Kees Rovers first gave his 7 key elements to successful network deployment:
  1. Business case. Make sure you have one, including funding. A high take rate is essential. Remember that fiber is cheap; it costs only EUR 1,000, which is negligible when compared to your home's value.
  2. Community sense. Everybody needs to be in.
  3. Triple play. This will make the network finance itself.
  4. Communication. Forget fiber speak. Keep that 75 year old granny in mind when talking about your plans. Focus on telephone and television services.
  5. Local services. This is something the cableco can't replicate. Think of the local soccer club, even marriages taking place in the local church.
  6. Customer service. Remember that people hate call centers.
  7. Reliable network.
Jan Griffioen outlined Reggefiber's long-term strategy. Connecting every Dutch home in the next 10-15 years is core to that strategy. The consumer-facing brand is Glashart. Today, he was able to add one more network to Reggefiber current c. 35 projects: the Kattenbroek area in Amersfoort.

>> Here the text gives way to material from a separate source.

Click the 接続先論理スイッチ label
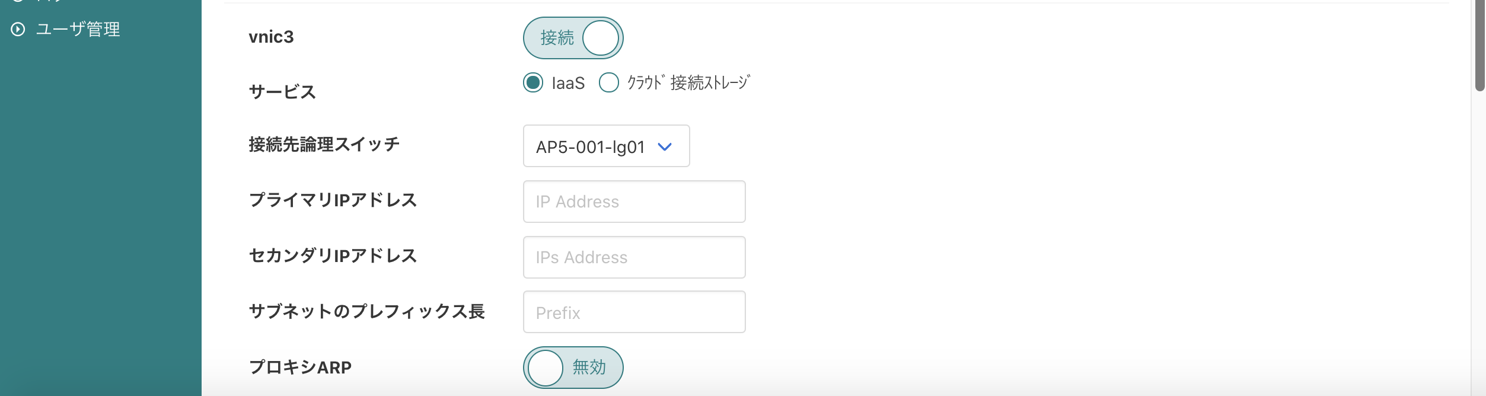Image resolution: width=1486 pixels, height=396 pixels. 324,144
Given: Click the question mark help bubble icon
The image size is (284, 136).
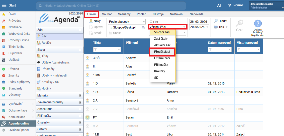Looking at the screenshot, I should tap(258, 24).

A few things stood out. First, if any demographic needs to converted to the Fiber Religion, it's .... women. It was practically a men-only conference.

Second, Kees Rovers conspicuously de-emphasised fiber in order to put services in the spotlight. This is all fine and dandy, but it must be kept in mind that he is now involved with KPN's 2x5 trial towns, and that half of these are around VDSL, not FTTH. But obviously, on the whole he is quite right. If the end-user is to be converted (remember: a high take-up rate is needed for the business model to work), then it must be basic and understandable services to convince them to sign up. Many city workers and departments come to mind here: doctors, soccer clubs, church, library, school, hospitals, local broadcasters, city hall, etc.

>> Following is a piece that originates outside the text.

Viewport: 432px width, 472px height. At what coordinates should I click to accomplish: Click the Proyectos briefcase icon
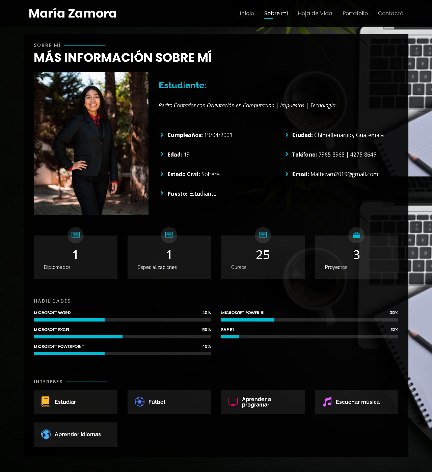(x=356, y=235)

What really stood out was that all these grassroots initiatives really appear to grasp this issue. But was even more striking, was Kees Rover's observation on how to get it done. Don't count on any organisation here to take care of this issue and migrate their services online themselves. It will never happen this way. That's just not how people are. They need to be forced, one way or another.

One final word: this movement is behind taking a lot of traffic off the internet. It's all local traffic. It has been reported before that local traffic can make up as much as 50% of traffic on FTTH networks.